QUOTED TEXT:
****************
Bad study design? or no?
November 22, 2007 11:26 AM
Is this study an example of bad statistical study design?
In the report (page 21, page 37 of the PDF), the method is stated as:
The survey was conducted using face to face interviews in respondents’ homes. A random location sampling approach was used: 379 areas were randomly selected, each area containing around 300 addresses and interviewers were asked to obtain nine or ten interviews from each area. Quotas were set based on age, gender and working status to ensure a representative sample was achieved. Individuals who took part in the survey were given a £5 high street voucher as a thank you for completing the interview.
Will these quotas lead to bias in the resulting statistics?
In the report (page 21, page 37 of the PDF), the method is stated as:
The survey was conducted using face to face interviews in respondents’ homes. A random location sampling approach was used: 379 areas were randomly selected, each area containing around 300 addresses and interviewers were asked to obtain nine or ten interviews from each area. Quotas were set based on age, gender and working status to ensure a representative sample was achieved. Individuals who took part in the survey were given a £5 high street voucher as a thank you for completing the interview.
****************
DATASET ENTRIES:

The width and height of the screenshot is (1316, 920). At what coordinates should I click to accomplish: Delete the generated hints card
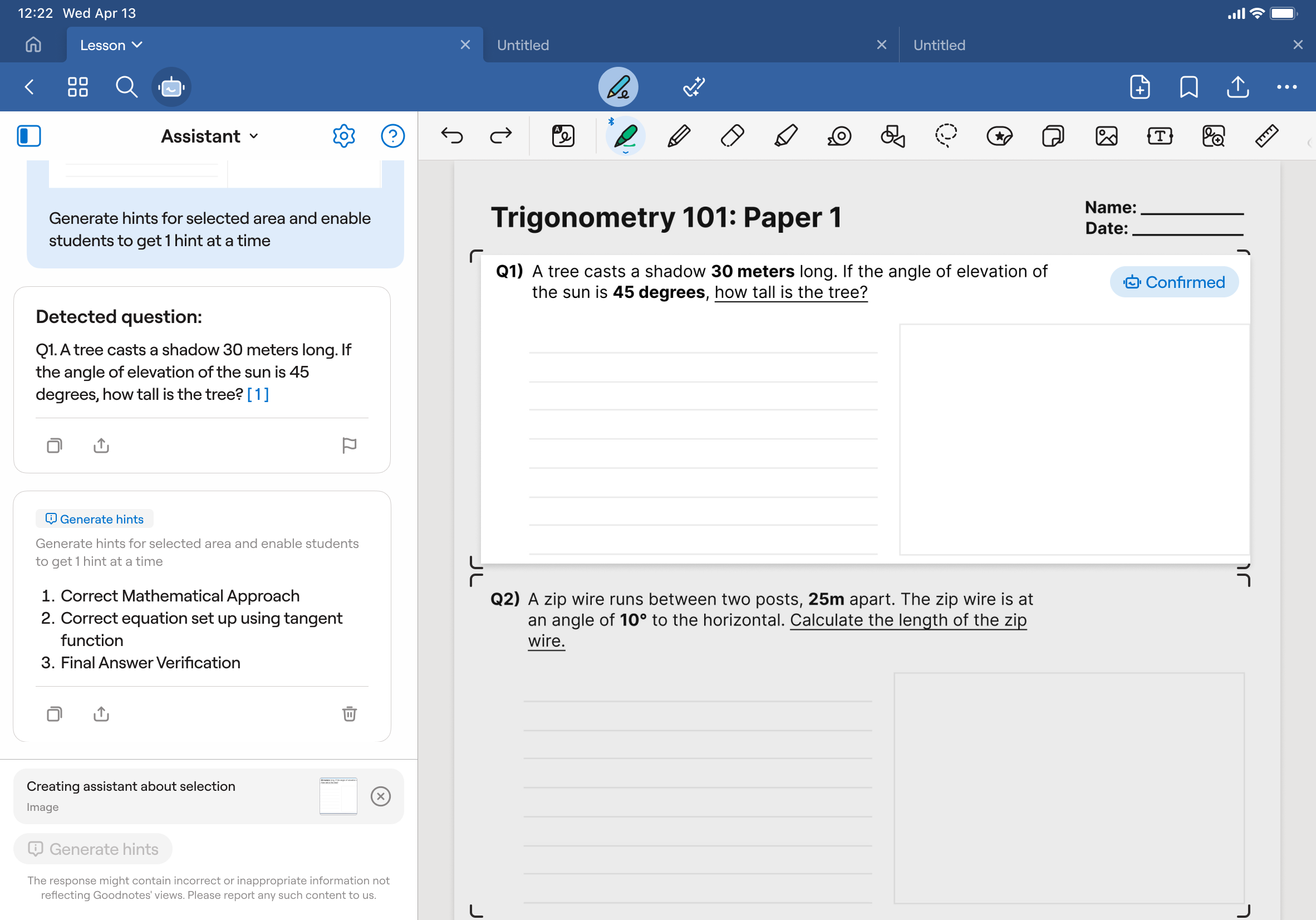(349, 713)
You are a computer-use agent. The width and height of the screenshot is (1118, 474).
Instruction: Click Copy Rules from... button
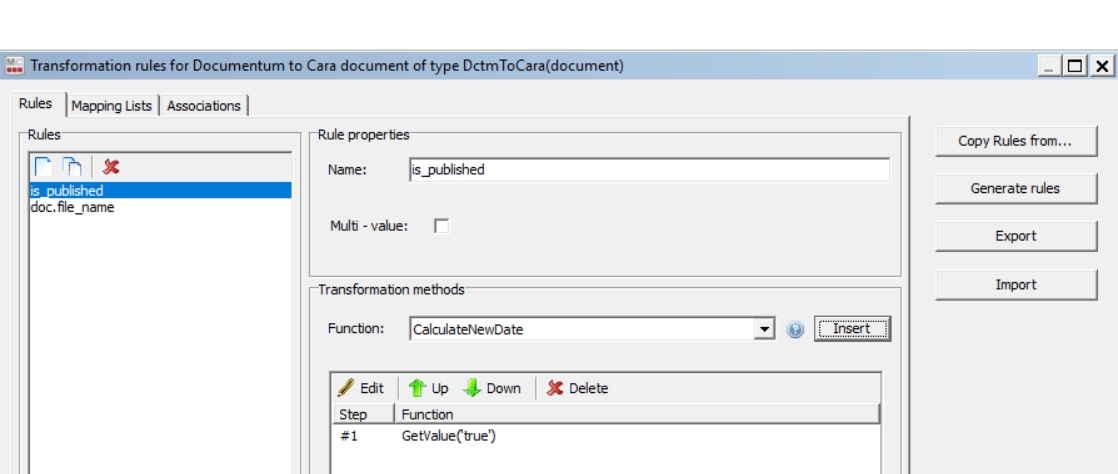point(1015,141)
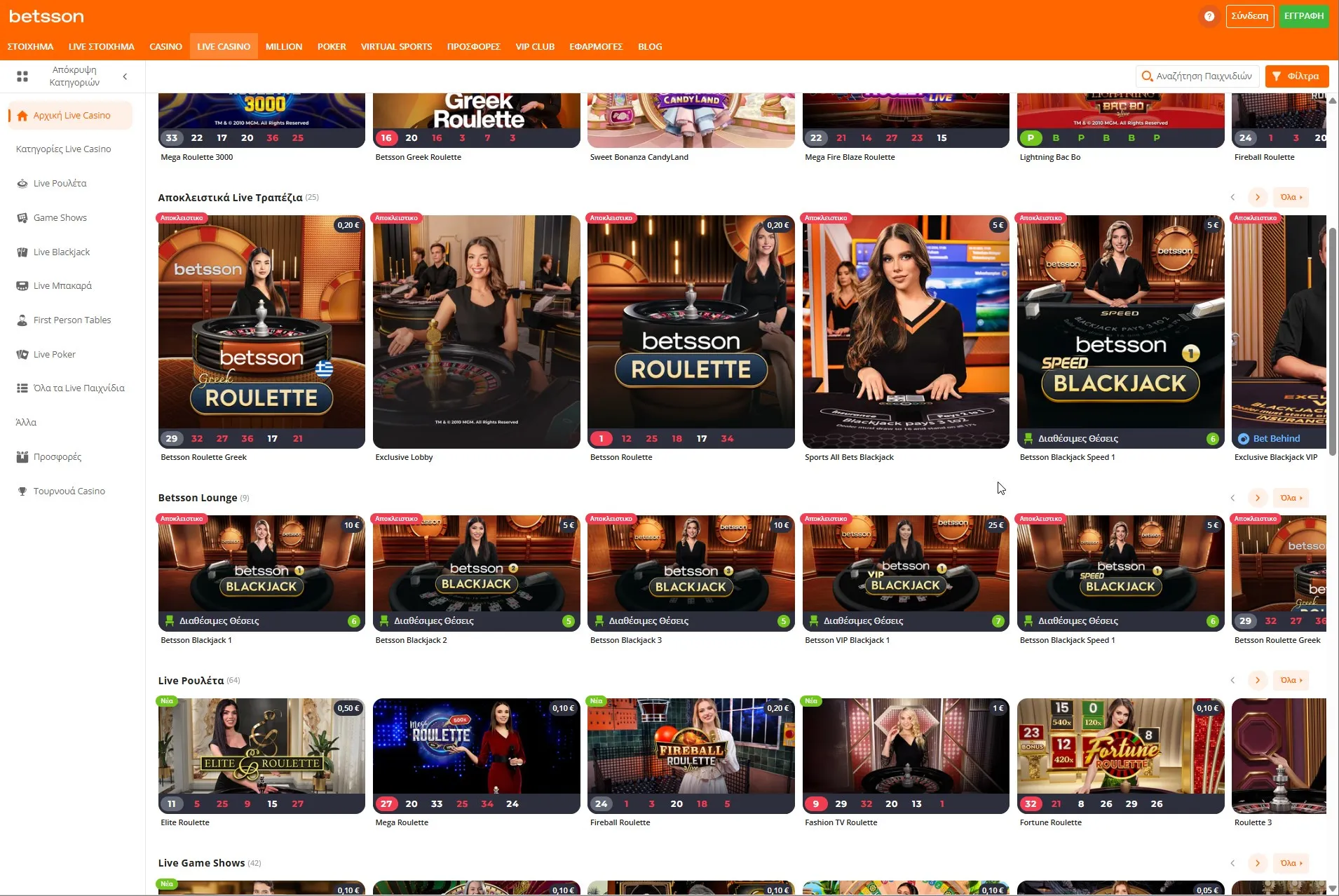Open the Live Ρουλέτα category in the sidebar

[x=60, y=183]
****************
Please write out, word for word, the part of the study-design thread that starts at the words "Bad study design?" and ends after "the resulting statistics?".

Bad study design? or no?
November 22, 2007 11:26 AM
Is this study an example of bad statistical study design?
In the report (page 21, page 37 of the PDF), the method is stated as:
The survey was conducted using face to face interviews in respondents’ homes. A random location sampling approach was used: 379 areas were randomly selected, each area containing around 300 addresses and interviewers were asked to obtain nine or ten interviews from each area. Quotas were set based on age, gender and working status to ensure a representative sample was achieved. Individuals who took part in the survey were given a £5 high street voucher as a thank you for completing the interview.
Will these quotas lead to bias in the resulting statistics?